Title : Growing better roots for producing food and cleaning contaminated environments
Abstract:
The current world-wide research interest in optimising root systems for particular environments (from drying soils to those contaminated with heavy metals and other pollutants) is driven by the realisation that increase in food production is unlikely to come from bringing good fertile soils into agricultural production because of paucity of such soils that remained in the world. Instead, poor fertility and/or slightly contaminated soils will need to sustain profitable food production, and contaminated environments will need to be rehabilitated to allow desirable human use for recreation and amenity. Optimal root systems are essential for all these future land uses; such root systems are different from those that served the food-production industries well in the past (designed to optimise the harvestable yield on the assumption of optimal soil conditions diminishing the importance of root systems).
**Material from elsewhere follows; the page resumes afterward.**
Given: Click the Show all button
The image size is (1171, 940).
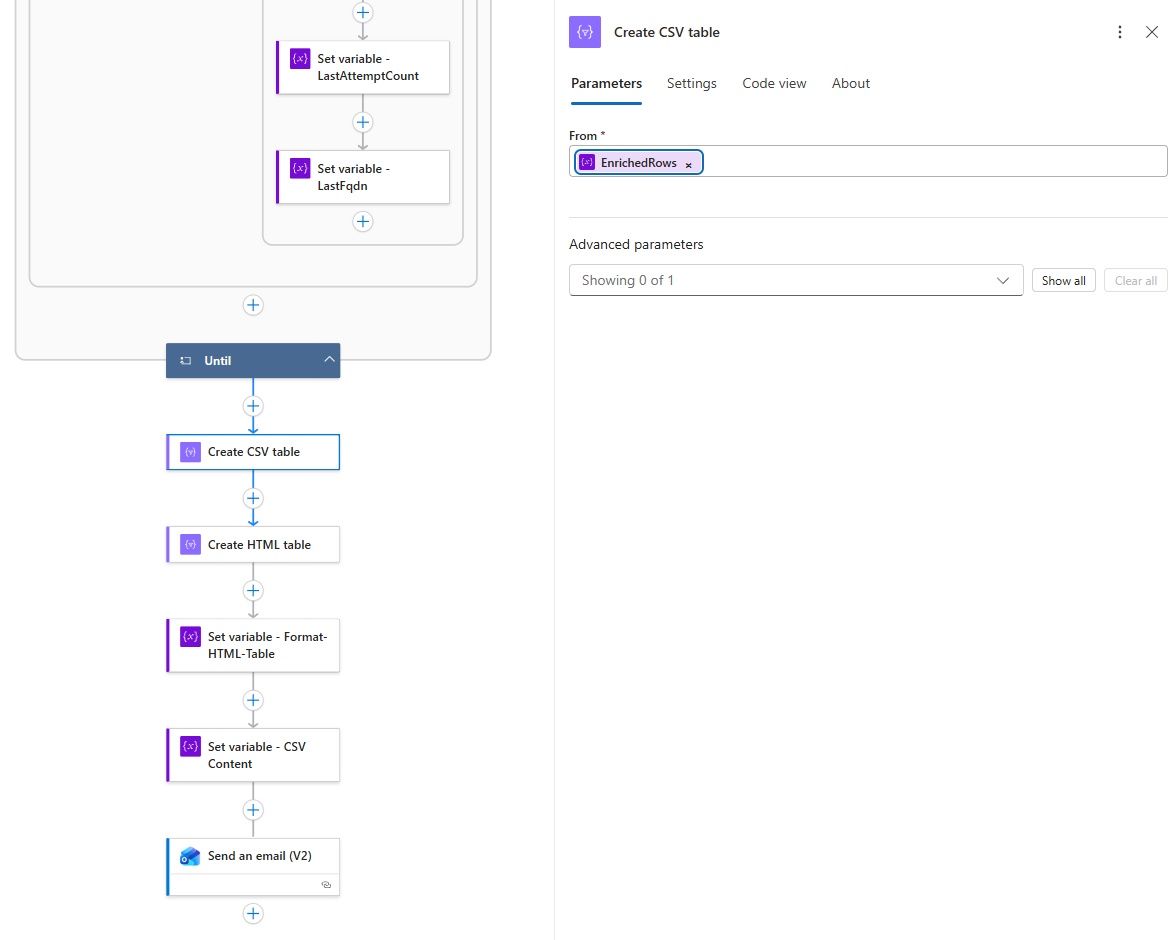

A range of theoretical and experimental approaches aimed at optimising root systems for given environments will be discussed, from the linkages between genes and root traits (ie. focusing on the primary effects of genes that directly mediate small-scale phenomena such as the growth of meristems and specific uptake processes) to the large-scale phenomena that drive the functional efficiency of root systems, such as the 3-D distribution of root systems in soil, and how this distribution develops in time. Production of food with high micronutrient content and free of cadmium contamination will be emphasised.